The 2010 and 2011 Christchurch earthquakes caused damage to the building leading to closure, and the theatre company was without a home. The Lyttelton Working Men's Club undertook planning for repairs of the building with input from the theatre company. However, the theatre company was unable to reach agreement with the Working Men's Club over the terms for a new lease. The theatre company entered into an arrangement with the Lyttelton Primary School and the Ministry of Education to share in the development of a dual purpose hall and performance theatre facility on school property on the corner of Oxford Street and Sumner Road. This new venue, opened in 2016, is known as the Lyttelton Arts Factory.

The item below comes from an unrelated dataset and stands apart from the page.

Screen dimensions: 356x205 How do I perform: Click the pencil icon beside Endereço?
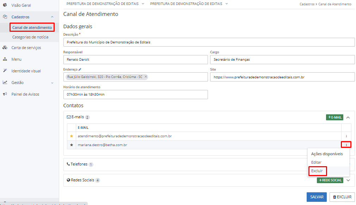(80, 70)
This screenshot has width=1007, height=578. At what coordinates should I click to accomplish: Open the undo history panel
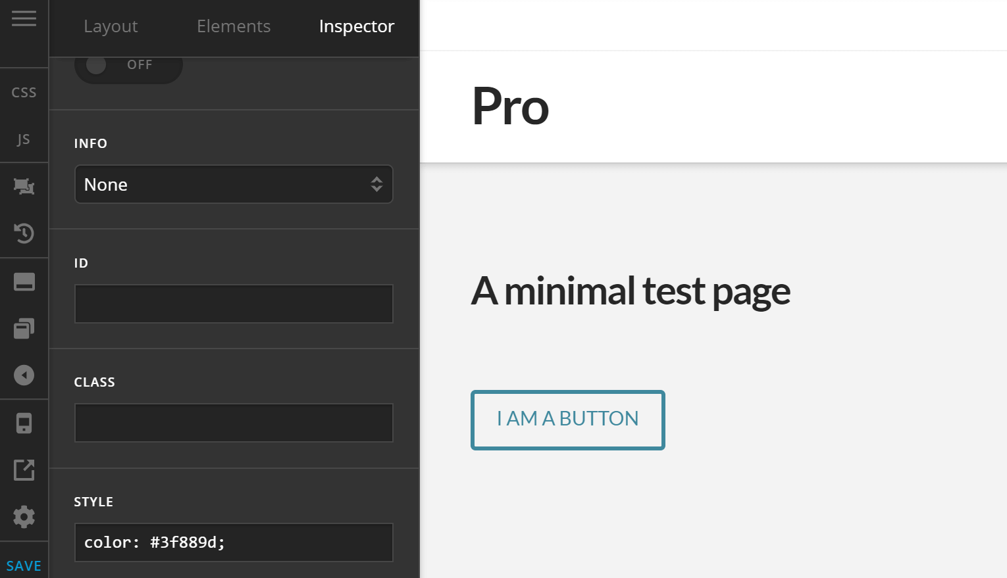(x=24, y=233)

The post-earthquake repairs and renovations of The Loons cost over $3m, funded from insurance and money raised through grants. During the period of the renovations, the Lyttelton Working Men's Club changed its name to The Loons Club (Inc), a registered charity. The renovations were completed in December 2020, and The Loons re-opened in 2021 as a venue for live music and performance events, with capacity for up to 450 people.

The Loons has hosted performances from a wide variety of artists including New Zealand bands such as Tiny Ruins. New Zealand folk singer Mel Parsons has described the venue:
I would say Loons is the main Christchurch venue now. It's almost like a community hall. It's beautiful, and has been refurbished, but it's just a big long room with a wooden floor and a stage at one end.